Numa noite, durante um baile, o personagem, de rosto marcado, se depara com um ser de aparência andrógina, alguém que mudaria para sempre sua vida. O personagem mal sabia que, naquela noite, estaria cara-a-cara com um Vampiro.

O autor optou por uma narrativa em primeira pessoa, no passado, o que lhe dá a vantagem de estabelecer de forma mais fácil um ponto de vista consistente, dificultando a perda de foco em sua história. Apesar de, em alguns momentos, um ponto de vista onisciente aparecer, gerando dúvidas sobre o conhecimento do personagem sobre determinados fatos, na maior parte do texto Schiavo prende-se às lembranças do protagonista, que relata em detalhes a sua vida após o encontro com a "criatura das trevas". Assim, o Vampiro torna-se uma figura importante para o acalentar das mariposas cinzentas, que acompanham o personagem por toda a trama.
A aparência andrógina da criatura da noite é citada a todo instante pelo narrador personagem, talvez como forma de reafirmar a ausência de um gênero (masculino ou feminino) para o personagem principal. Schiavo deixou este ponto bem explícito no texto, substituindo as letras que definiriam o protagonista como homem ou mulher, por pontos de interrogação, de forma a revelar apenas a sua idade e nada mais.

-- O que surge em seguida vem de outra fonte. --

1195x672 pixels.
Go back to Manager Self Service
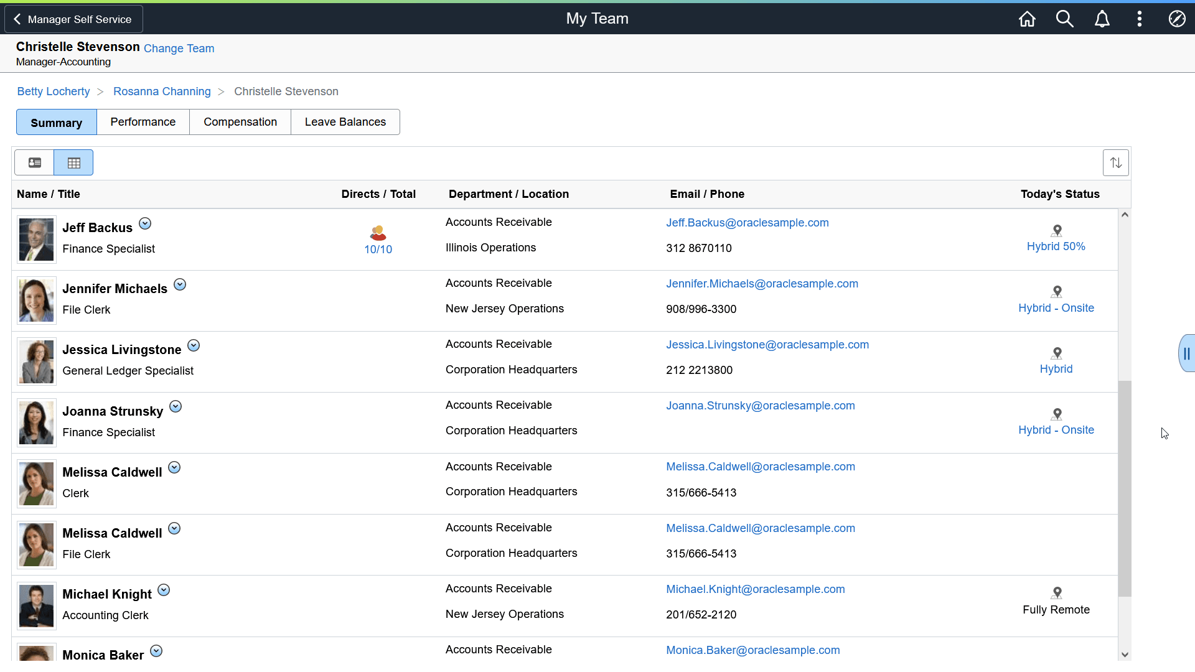[73, 19]
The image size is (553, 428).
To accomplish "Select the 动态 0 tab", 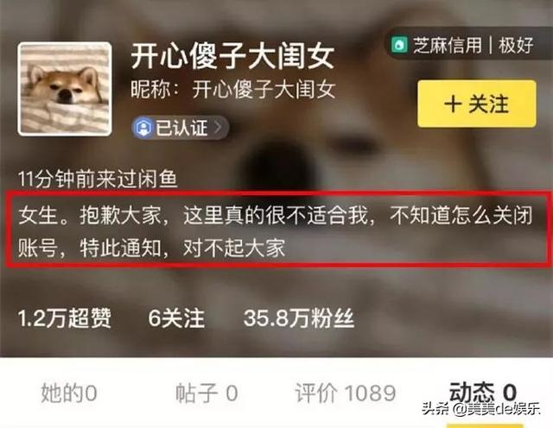I will click(483, 392).

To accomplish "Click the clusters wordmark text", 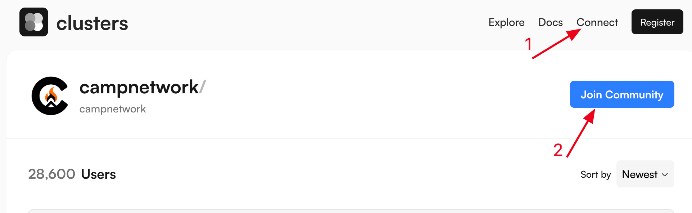I will tap(92, 23).
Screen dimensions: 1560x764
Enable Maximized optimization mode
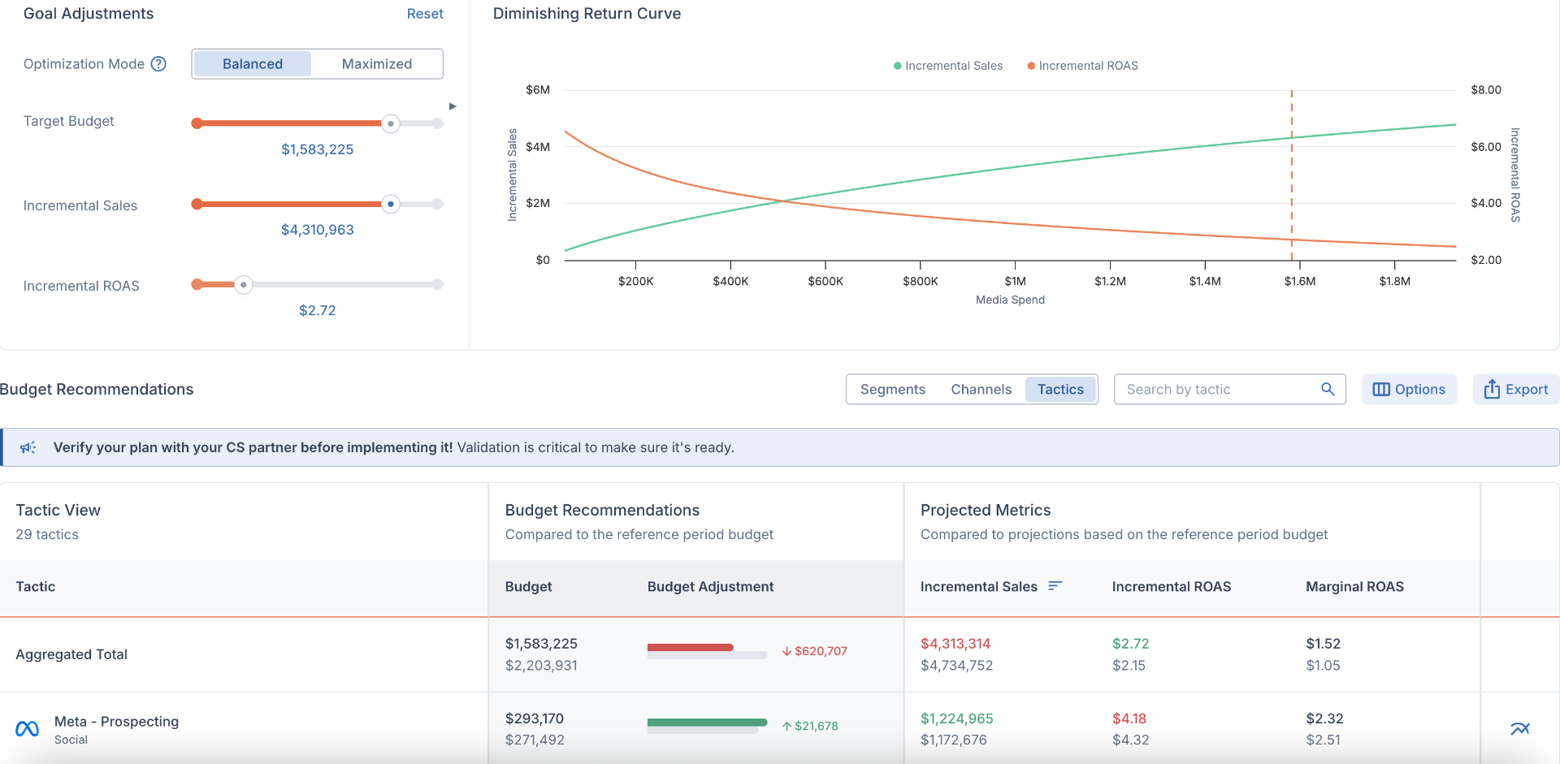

Com isso, ao ler O Silêncio das Mariposas, busca-se identificar no personagem características que revelem seu verdadeiro sexo. Mas, seus desejos carnais são tantos e tão exóticos, que insistem em deixar em dúvida a sua identidade. Ou seja, o autor cumpre seu objetivo e faz o leitor imaginar-se personagem em determinados momentos, vivenciando atitudes e sentimentos.
Apesar da escrita densa, onde Schiavo muitas vezes 'conta' ao invés de 'mostrar' cenas, o livro consegue prender a atenção do leitor, pois mexe a todo instante com desejos carnais, que o personagem procura realizar, a fim de acalmar suas mariposas cinzentas e satisfazer sua, digamos, necessidade.

O texto lida com conflitos psicológicos que geram depressão, a sensualidade e o prazer carnal do ser humano, sensações que, por precisão e curiosidade, o protagonista, influenciado pela criatura das trevas, faz questão de experimentar.

Em O Silêncio das Mariposas, Juliano Schiavo mostra-se um autor muito capaz e preocupado com o impacto do texto para o leitor. Às vezes, sua escrita segue caminhos pouco claros, onde a idéia da cena, ou da imagem que se quis reproduzir, é apenas citada, ficando a cargo do leitor "interpretá-la" ou invés de "visualizá-la". Porém, para o jovem autor nacional, a obra, bem pensada e de uma premissa excepcional, marca o início de uma brilhante carreira.